# Installation Windows 11



## HenryP (4 Octobre 2021)

Bonjour,
Demain 5 octobre, Windows 11 sera disponible pour les ordinateurs compatibles.
Pour le moment, mon iMac ne l'est pas ! Fonctions actuelles:
iMac mi 2011 - version High Sierra - 10.13.6
Parallels Desktop version 15.
Version de Windows: Windows 10 Pro
J'ai cherché à savoir sans trouver l'information si la version 17 de Parallels... apportait ces éléments: Voir fichier joint, à part les 3 fonctions signalées, le reste est bon.
D'autre part, impossible de créer un nouveau ticket pour une demande d'aide au support Parallels ?


----------



## edenpulse (4 Octobre 2021)

HenryP a dit:


> j'ai cherché à savoir sans trouver l'information si la version 17 de Parallels... apportait ces éléments:


Euuuh... Google m'a sorti en 1er lien : https://www.parallels.com/blogs/windows11/
en cherchant *Paralells 17 Windows 11*.


----------



## HenryP (4 Octobre 2021)

edenpulse a dit:


> Euuuh... Google m'a sorti en 1er lien : https://www.parallels.com/blogs/windows11/
> en cherchant *Paralells 17 Windows 11*.


Merci pour la réponse qui ne répond pas exactement à ma demande.
J'ai déjà pratiqué toute cette manipulation et j'ai le fichier que j'ai joint en réponse où on peut lire que le processeur n'est pas pris en charge pour Windows 11. 
Est-ce que la version 17 de Parallels corrige ce problème ?


----------



## edenpulse (4 Octobre 2021)

KB Parallels: Parallels Desktop for Mac compatibility with Windows 11 - Known Issues
					

Click  to subscribe to this article to be immediately notified of us fixing these few remaining issues.

Données fournies
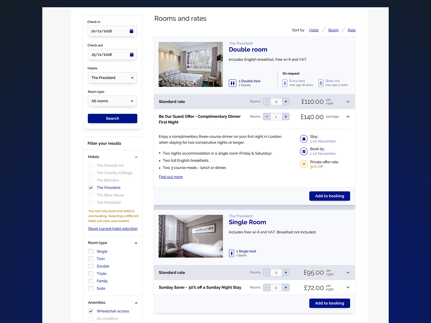Click the single bed icon on Single Room
Viewport: 431px width, 323px height.
pos(232,253)
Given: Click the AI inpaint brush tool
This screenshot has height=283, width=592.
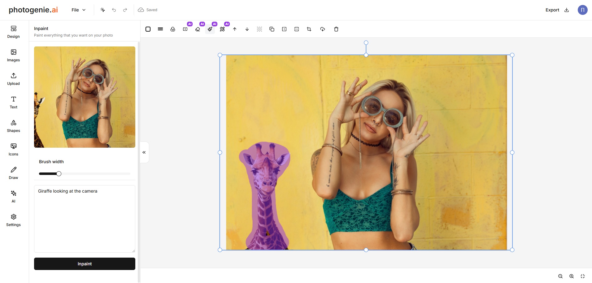Looking at the screenshot, I should pyautogui.click(x=210, y=29).
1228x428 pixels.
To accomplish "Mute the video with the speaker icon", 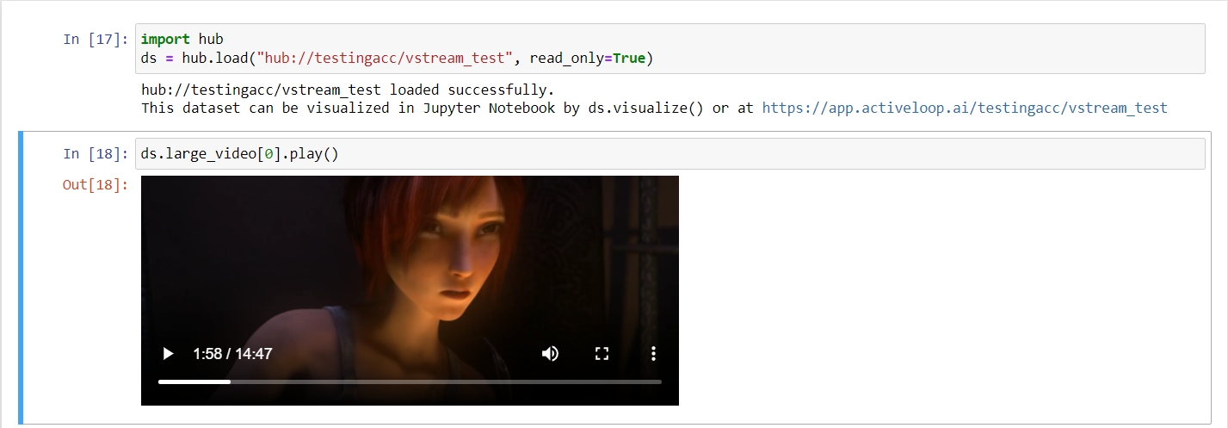I will 550,354.
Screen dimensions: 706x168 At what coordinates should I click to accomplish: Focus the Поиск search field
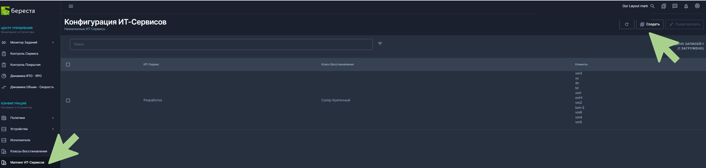coord(221,44)
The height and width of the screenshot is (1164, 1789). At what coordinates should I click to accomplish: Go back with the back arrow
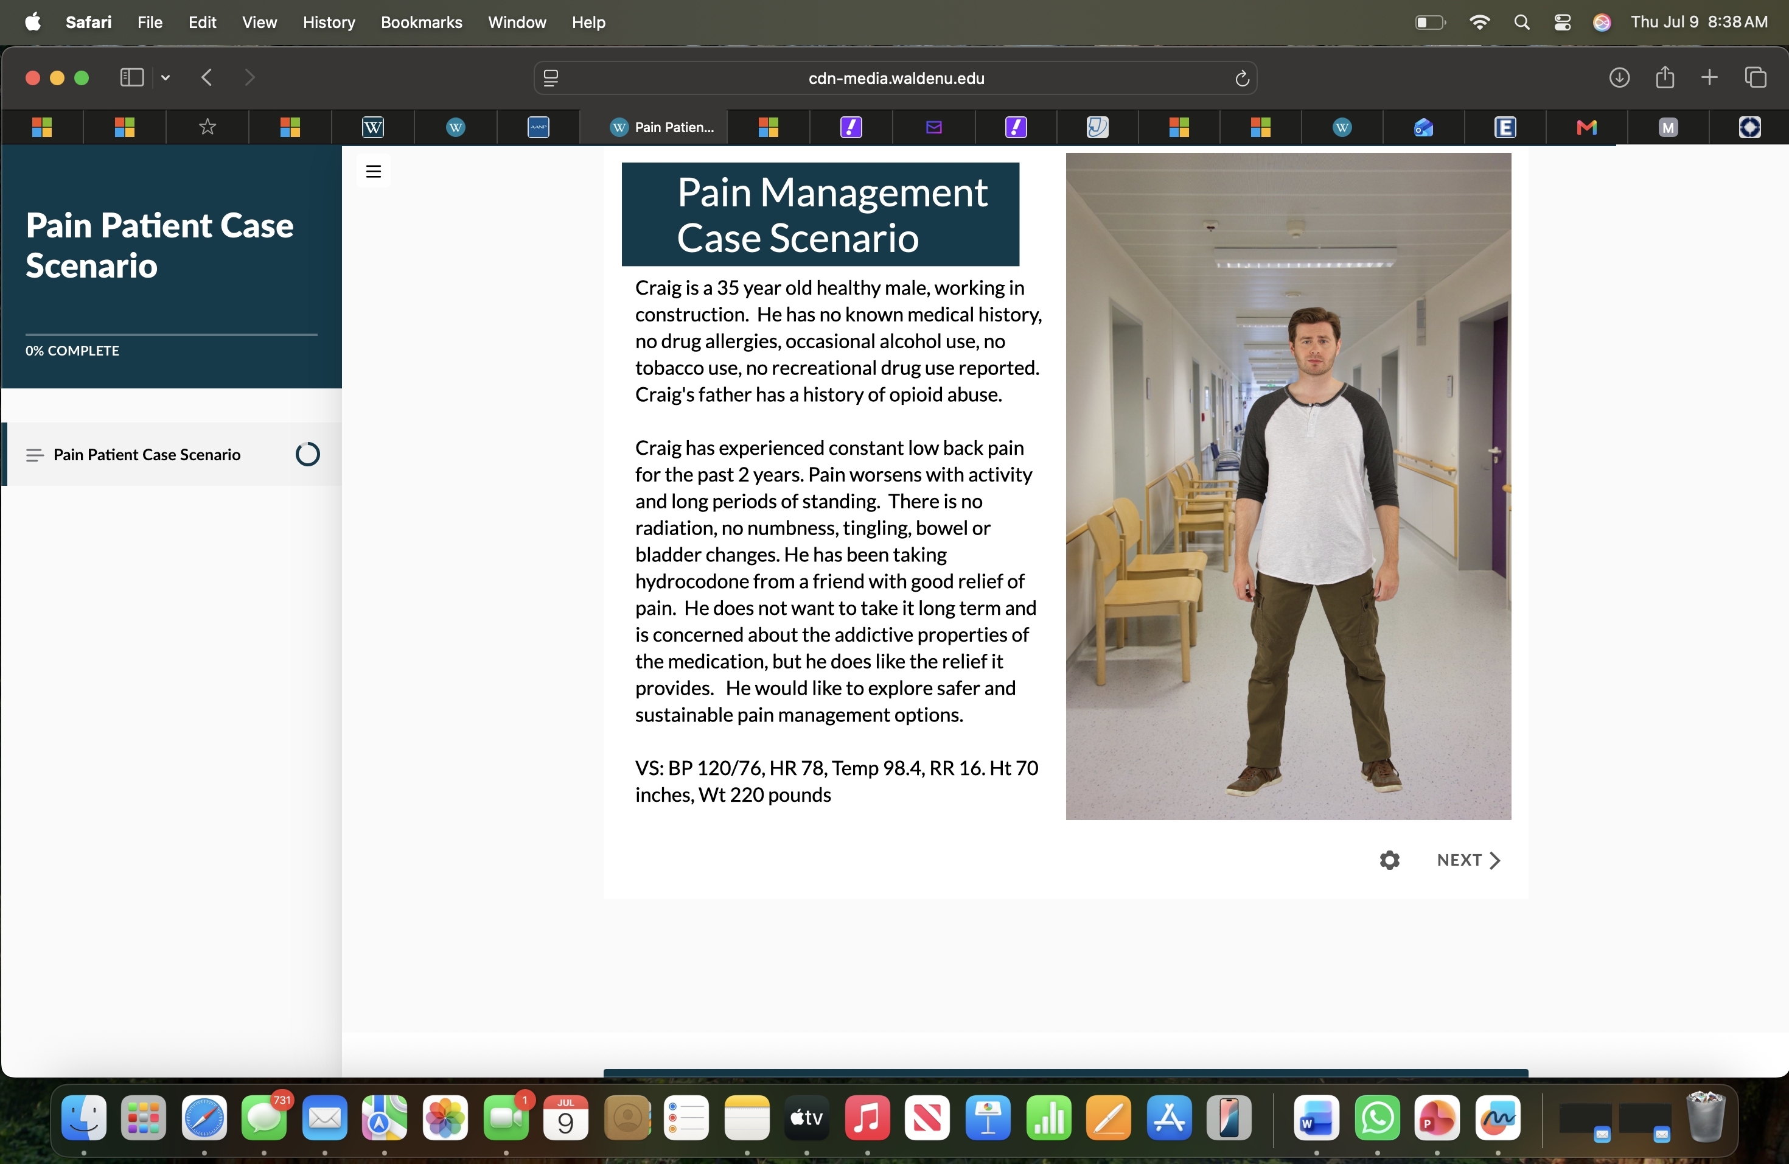(207, 77)
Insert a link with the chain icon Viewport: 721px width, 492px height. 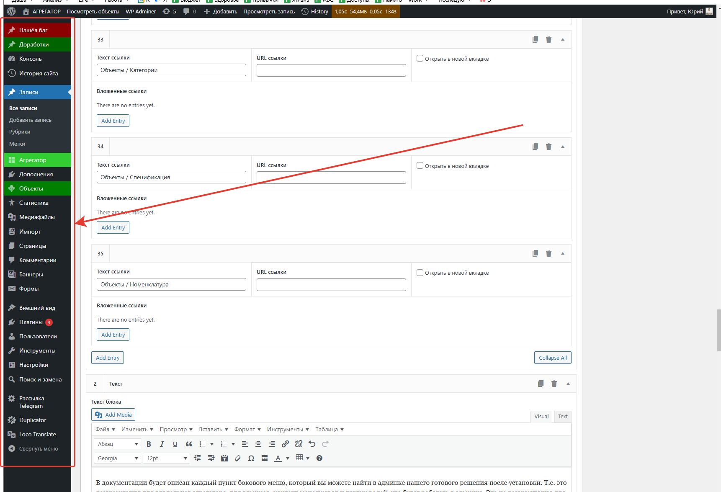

Travail à faire
a) Reproduisez fidèlement les lignes des enregistrements allant de celle qui contient "The height and" jusqu'à la fin des enregistrements, bornes incluses, sans reprendre les images.
b) Poursuivez la discussion sur l'installation de Windows 11 avec Parallels à partir de son dernier message.
La discussion et les enregistrements proviennent de sources distinctes.

Réponses attendues
a)
The height and width of the screenshot is (1164, 1789). At what coordinates should I click to accomplish: Go back with the back arrow
(207, 77)
Insert a link with the chain icon Viewport: 721px width, 492px height. 

b)
					kb.parallels.com
				











						The new Parallels 17 officially lets you run Windows 11 on your Mac
					

Windows 11 will be making its way to M1




					www.theverge.com
				




Oui, Parallels 17 introduit le support de Windows 11.


----------



## Anthony (4 Octobre 2021)

En français, sinon, avec les explications liées au TPM : https://www.macg.co/logiciels/2021/...irtualise-macos-monterey-et-windows-11-123299


----------



## HenryP (5 Octobre 2021)

J'ai acheté et installé la version 17 de Parallels Desktop.
J'ai démarré la mise à jour de Windows 11, à 8% du téléchargement: Ce PC ne répond pas... voir fichier joint.
Malgré cette nouvelle version (17), le problème reste le même. J'ai demandé et obtenu le remboursement de la commande.
Il est possible que ma version 15 suffira pour télécharger Windows 11 à condition de régler les 2 chargements.


----------



## Anthony (5 Octobre 2021)

HenryP a dit:


> le problème reste le même


Évidemment si tu ne lis pas la documentation, tu ne risques pas de t’en sortir. La puce TPM virtuelle, indispensable à Windows 11, doit être activée dans les options de PD : https://kb.parallels.com/en/122702


----------



## edenpulse (5 Octobre 2021)

HenryP a dit:


> Il est possible que ma version 15 suffira pour télécharger Windows 11 à condition de régler les 2 chargements.


Non. Tu as demandé le remboursement trop vite. Avant de lire l'article mentionné par @Anthony


----------



## HenryP (5 Octobre 2021)

J'avais déjà lu cette page, tout en anglais, je ne m'en sors pas ! Si je savais le faire, que ce soit la 15 ou la 17 c'est la même manip.
La version 17 de Parallels n'apporte rien de mieux que la version 15, je l'ai testé pendant la période d'essai gratuite. Aucune amélioration concernant la vitesse et les options qui peuvent m'intéresser.


----------



## edenpulse (5 Octobre 2021)

HenryP a dit:


> La version 17 de Parallels n'apporte rien de mieux que la version 15


Elle apporte le support de Windows 11 comme tu souhaites, la gestion de TPM etc...


----------



## HenryP (6 Octobre 2021)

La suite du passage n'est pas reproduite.